"The New York Review of Books And Israel"
By Matt Zeitlin
It’s hard to say that anything new about Peter Beinart’s blockbuster New York Review of Books essay on the failure of the American Jewish Establishment has been under-discussed, but one little niggling bit of criticism of it that hasn’t been properly addressed is the argument that Beinart somehow erred in having his essay be published in the New York Review, which, in the words of Jeffrey Goldberg is, “the one-stop shopping source for bien-pensant anti-Israelism” and that “If Beinart’s goal is to talk to the great mass of American Jews who support the institutions of American Jewry but who are troubled by certain trends in Israeli politics, this is not the way to do it.”
Yes, it’s true that the New York Review published Tony Judt’s call for binationalism and the authors who write about Israel tend to take a pretty dim view of settlements, settlement expansion, wars Israel fights and so on and so forth. The thing is, the people taking these views also tend to be Israeli intellectuals. The New York Review is one of the few American outlets for liberal Israelis to write long, substantive essays about Israel. As Peter Beinart pointed out on Twitter, “if the NYRB is anti-Israel how do you explain its publishing Margalit, Avishai, Grossman, Elon? Are Israel’s best intellectuals anti-Israel?”

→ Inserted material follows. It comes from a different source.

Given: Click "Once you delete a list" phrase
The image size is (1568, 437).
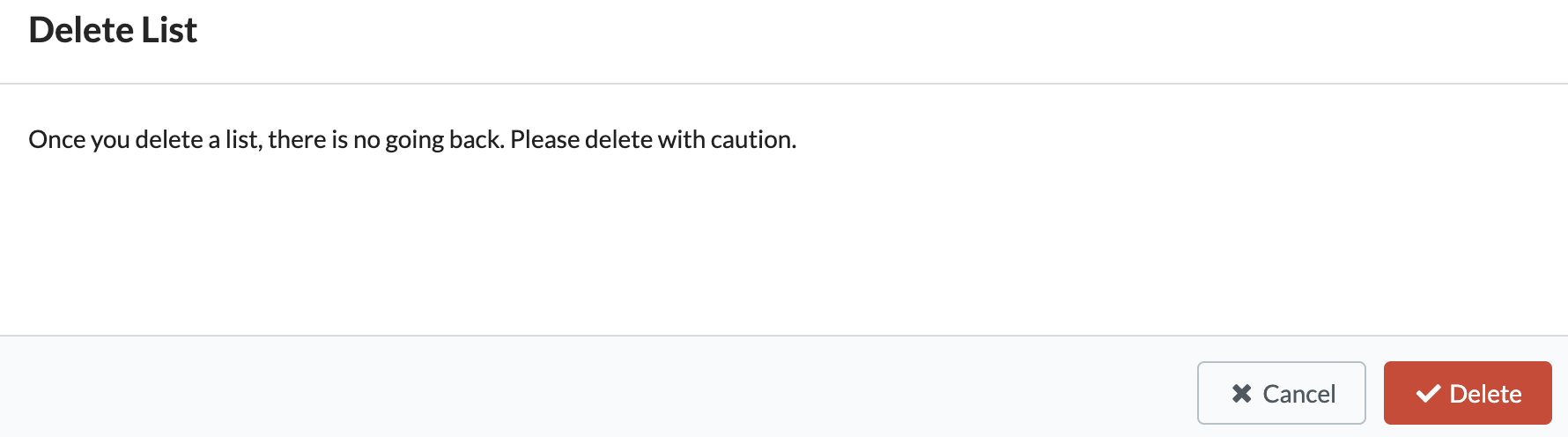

Beinart is right: it’s very hard to argue that a journal that is committed to “bien-pensant anti Israelism” would publish pieces by Avishai Margalit and Michael Walzer, two liberal intellectuals who, yes, are both occasional critics of Israel but also obviously Zionists (the former being himself Israeli). Or what about David Grossman, whom Goldberg has written about movingly?Another harsh Israeli critic of Israel’s policies, but still hardly anti-Israel.
With the exception of the Judt pieces, what the New York Review seems to be doing is giving Americans a taste of what the Israeli equivalents of the American intellectuals who write for the New York Review are saying about their own country. So unless you want to argue that the journal also is anti-America for publishing the likes of, say, David Cole, David Bromwich and Garry Wills, then it hardly seems plausible that the Review has some core anti-Israel animus.